She shrugged. "Well, I don't know about that. There'll be consequences to luring out Tony Stark."

His eyes shifted back and forth, trying to decipher that. "What's that even supposed to mean?"

"It means that he probably told you to keep your head down. He'll have eyes on you. Probably not just me either. I'd suspect some semi-legal shit that FRIDAY would monitor. It means if there's a sign of trouble he'll be here. What he will do about it then, well, nobody but Tony knows that."

His jaw dropped. Driving him was one thing, but this. "He's having you watch me?"

She waved him off. "Watch you might be pushing it a bit."

"That's a yes then." Mr. Stark had actually picked her to monitor him? Peter huffed out a dry laugh. "Consequences to luring him out.. You mean like this weekend?"

"I'd say probably a little worse. Now that he knows who you really are."

It was one thing for Mr. Stark to pretend, but it was insulting of her to think that she could fool him like that. "If you heard that call from the... the guy. Sallic. Taunting Mr. Stark. If you really listened to that then you know that Mr. Stark knew. The guy... Sallic told him. He knew."

"Come on, kid..."

"Don't call me that," Peter hissed at her. His despair was slowly turning into anger. "You don't get to call me that."

She swallowed hard, eyes on the road. The traffic was getting thicker the closer they got to Queens. "You want to guess how man calls Tony has gotten over the year from people claiming they had his son?"

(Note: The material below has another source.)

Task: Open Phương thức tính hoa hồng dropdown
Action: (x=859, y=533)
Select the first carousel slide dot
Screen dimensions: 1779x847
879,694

Peter's heart jumped at that. He hadn't even considered that.

"Sallic might have taunted him, but that doesn't mean Tony believed it." Their eyes met and it hit him that she was sincere. "He didn't believe it. He fought me on it even after we got you out."

"He... he did?"

The Widow gave a sharp nod. "Absolutely. He refused to even hear it, went on and on about how he'd know if you were Aiden. He was beside himself with guilt of what they had done to you because of him."

For the first time during their ride back to the city, Peter's eyes stung with unshed tears. Mr. Stark didn't believe it. Of course he wouldn't. Why would he want to believe that Peter was, well... that Peter could be his son? It was mental.

It also meant... it also meant that Mr. Stark really come to get him. That he had come for Peter Parker, not Aiden Stark. It meant he had been telling the truth. Unless the Widow was lying. Unless she was playing him like a fiddle.

"What changed?" There was a lump in his throat that just wouldn't go away. "Why did he change his mind?"

"Reproducible scientific evidence." She made a grimace. "He wanted to prove them wrong. Wanted to prove to me that they were wrong. He ran the test. Turned out they weren't."

Peter's eyes were back on the buildings rushing past outside. He hated that he even cared so much. None of this made a difference. Mr. Stark was going to leave and nothing Peter had said to him had been able to change that.

"Tony just needs some time. It's... it's a lot he and Pepper are dealing with right now. A decade of trauma and self-reproach. I know it doesn't change anything about how this sucks for you, but what they are supposed to cope with in just a couple of days is impossible. Things will get better with a bit of time."

Peter mulled her words over a couple of time tripping over one thing every time. "Miss Potts?"

She shot a glance at him. "You don't know."

"Know?"

"What actually happened."

"I... I thought..." His heart was in his throat. "Mr. Stark said that he didn't really know, that... that they never found out and—"

"No, of course, that's not—" She shook her head. "Not that. Not who's responsible that... yeah, that's still up in the air. No, I mean for them. What—" She stopped herself, lips pressed tightly together. "No, I guess they wouldn't tell you, would they. It'd be too much."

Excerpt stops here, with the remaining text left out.